Provided information
Start of Block

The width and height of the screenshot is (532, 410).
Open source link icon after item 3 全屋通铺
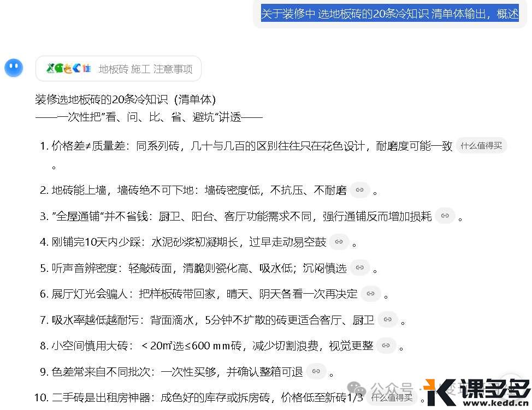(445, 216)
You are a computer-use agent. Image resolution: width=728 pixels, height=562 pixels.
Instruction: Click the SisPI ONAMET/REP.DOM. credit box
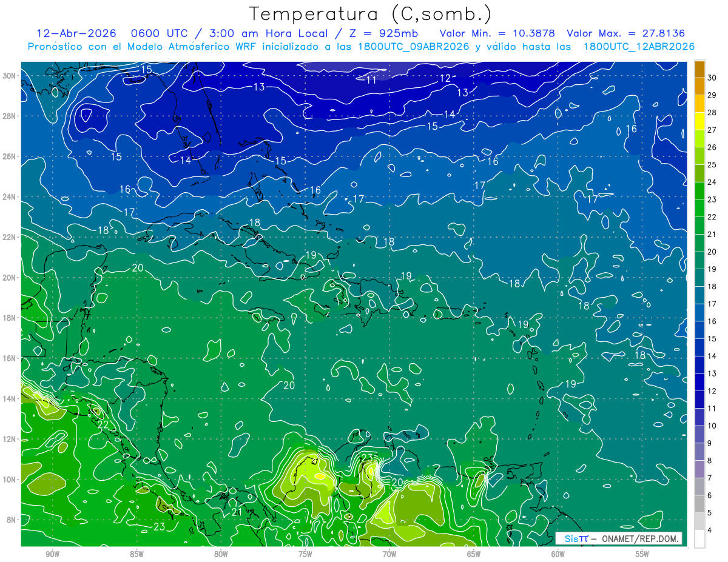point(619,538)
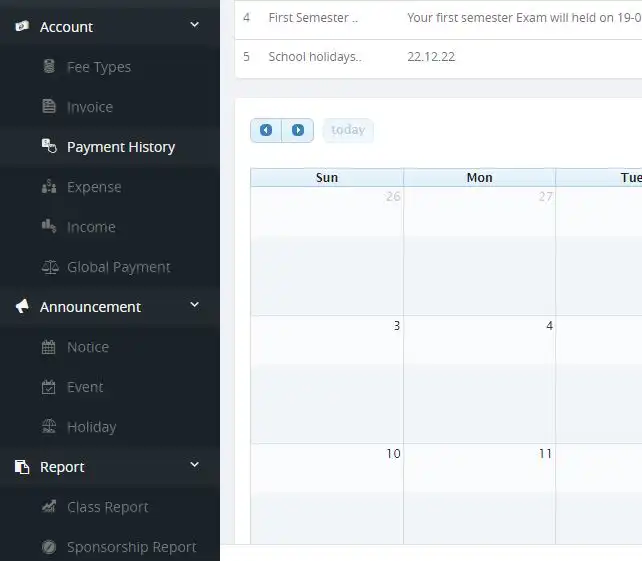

End of Block
Start of Block

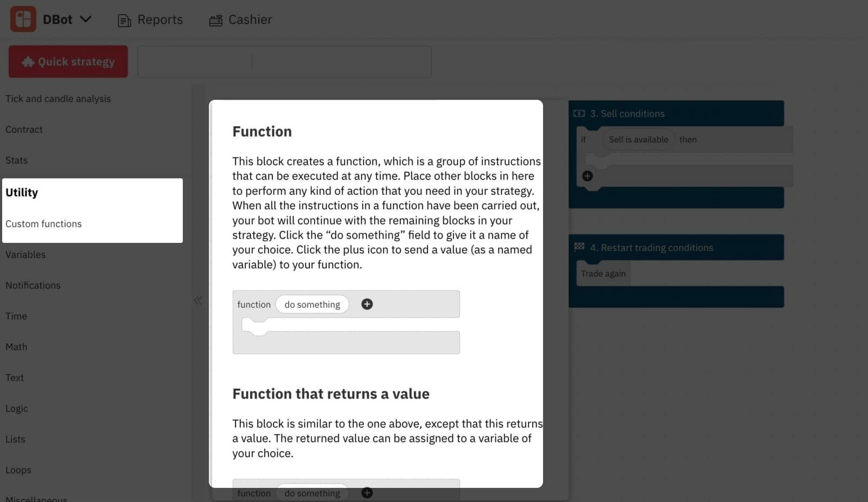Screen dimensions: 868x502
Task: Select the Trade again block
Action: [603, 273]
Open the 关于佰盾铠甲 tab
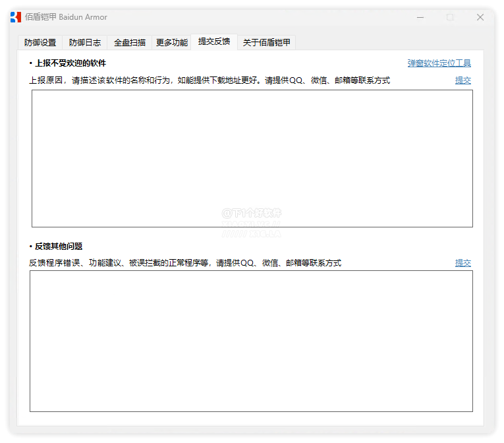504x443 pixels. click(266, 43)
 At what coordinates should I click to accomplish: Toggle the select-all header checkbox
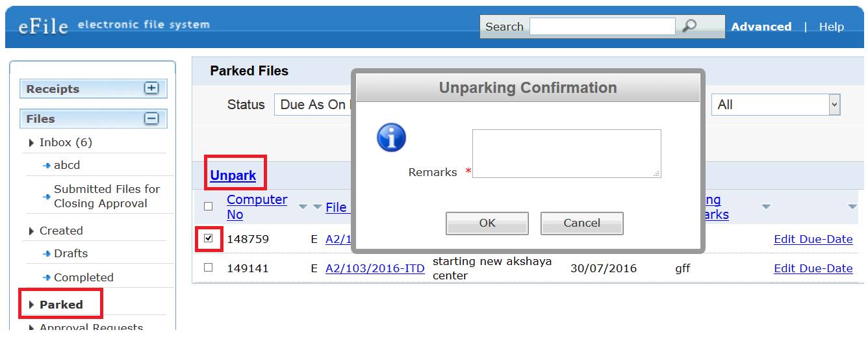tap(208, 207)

End of Block
Start of Block

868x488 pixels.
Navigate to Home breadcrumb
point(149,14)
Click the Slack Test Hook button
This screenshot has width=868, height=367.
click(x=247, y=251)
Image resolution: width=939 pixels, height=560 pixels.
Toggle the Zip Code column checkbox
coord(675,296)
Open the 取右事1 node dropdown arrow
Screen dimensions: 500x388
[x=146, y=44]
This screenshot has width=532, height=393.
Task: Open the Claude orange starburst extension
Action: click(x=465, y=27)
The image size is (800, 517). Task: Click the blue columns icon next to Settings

End of Block

Where the string "resolution" appears in a line of the entries, that line counts; state the total number of such lines and nothing else.

2